Adam’s Lament, nouveau disque du label ECM New Series
La parution de cet ouvrage passionnant coïncide avec la sortie d’un nouveau cru concocté par ECM New Series, le label historique d’Arvo Pärt grâce auquel des millions d’auditeurs de par le monde ont eu accès à sa musique ces 40 dernières années. Fidèle à sa réputation de maison de disque de qualité, ce nouveau CD est assurément l’une des plus belles réussites de la série, par ses interprètes de première classe, par la finesse de la prise de son, mais aussi et surtout, par le choix des oeuvres dont la plupart sont de purs chef d’oeuvres du compositeur. Notamment Adam’s Lament, qui donne son titre à l’album : une vaste partition pour choeur et orchestre à cordes, basée sur un texte de Silouan, moine orthodoxe russe du XIXe siècle, qui décrit les tourments du Père de l’Humanité après son éviction du paradis.

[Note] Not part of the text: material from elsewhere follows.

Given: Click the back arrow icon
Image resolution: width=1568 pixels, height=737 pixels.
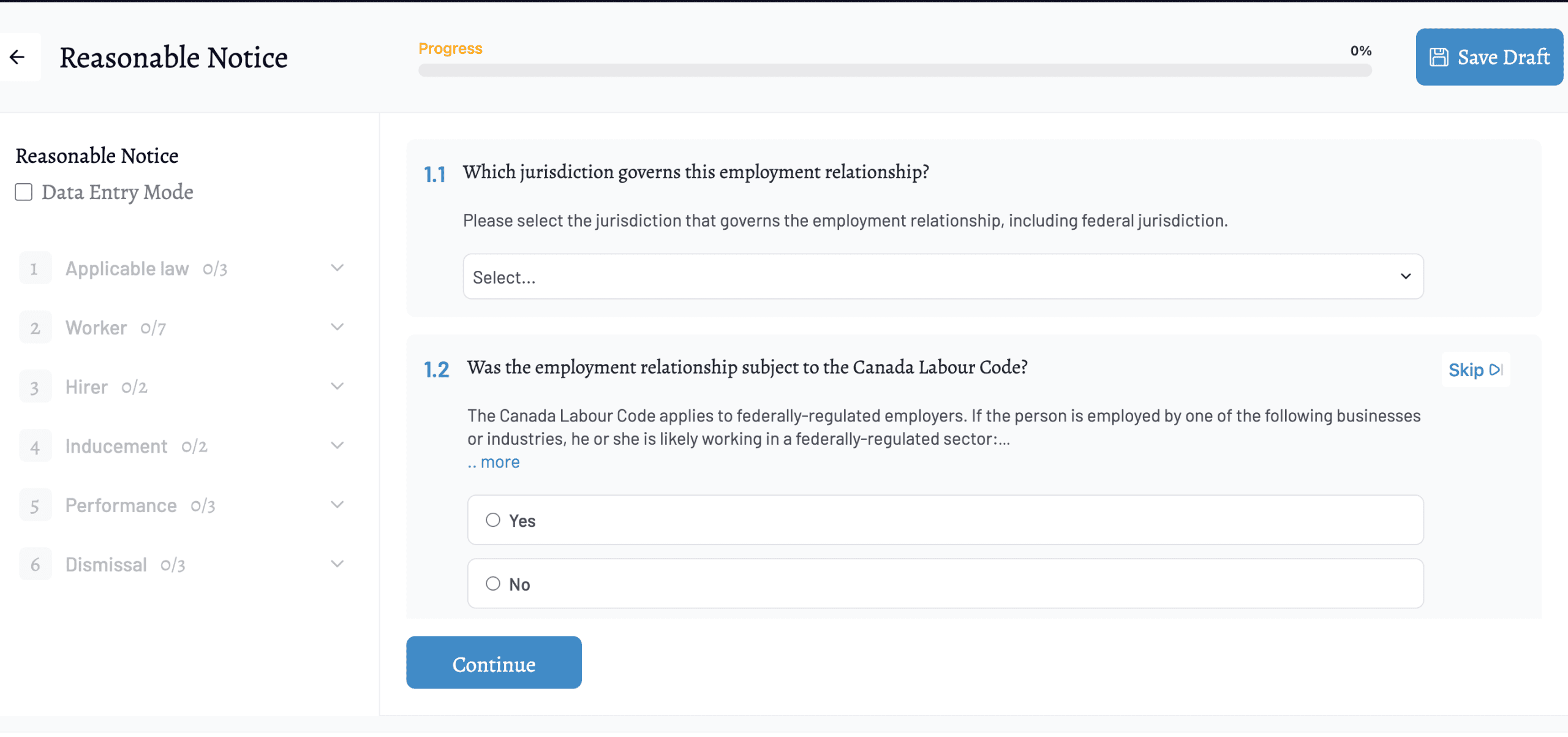Looking at the screenshot, I should [x=17, y=57].
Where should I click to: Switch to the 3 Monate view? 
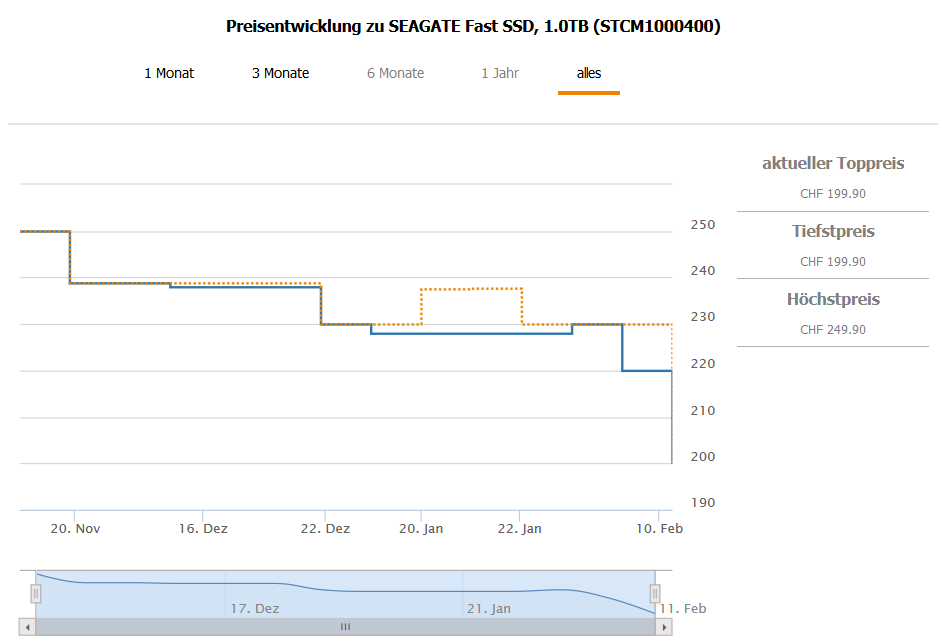(x=280, y=73)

Cette oeuvre au caractère épique, que nous avions découverte dans d’assez mauvaises circonstances en novembre 2011, lors de sa création française au Centquatre à Paris, est assurément l’une des plus puissantes dans toute la production de Pärt, celle qui nous tient peut-être le plus en haleine, avec un sens dramatique parfaitement maîtrisé.
Cette grandiose entre en matière se poursuit avec trois oeuvres plus courtes originellement composées pour choeur et orgue, mais que Pärt a orchestrées pour être interprétées lors du festival MITO, qui a célébré les 150 ans de la réunification de l’Italie : Beatus Petronius, Statuit ei Dominus, et Salve Regina
On se réjouit aussi de découvrir – enfin ! – le premier enregistrement de l’oeuvre intitulée l’Abbé Agathon, créée en France en 2004 par la soprano Barbara Hendrix et l’octuor des violoncelles de Beauvais. Elle est ici proposée dans une version pour solistes, choeur de femme orchestre à cordes. La légende est celle de cet abbé qui, en marchant vers la ville, tomba sur un lépreux qui lui supplia de l’emmener avec lui. L’abbé accepta, et répondit sans broncher à toutes ses autres exigences, jusqu’au moment où le lépreux, qu’il portait sur son dos, s’envola et prit la forme d’un ange – une créature céleste envoyée par Dieu pour tester Agathon.
Il faut aussi mentionner les deux dernières pièces du disque Christmas Lullaby et Estonian Lullaby, deux berceuses qui sont, selon les mots du compositeur lui-même « des petits morceaux de paradis ». Des pièces très courtes, très simples, et qui respirent une fraîcheur toute innocente. Un magnifique contrepoids à la tension de l’oeuvre du début, et une parfaite conclusion au disque.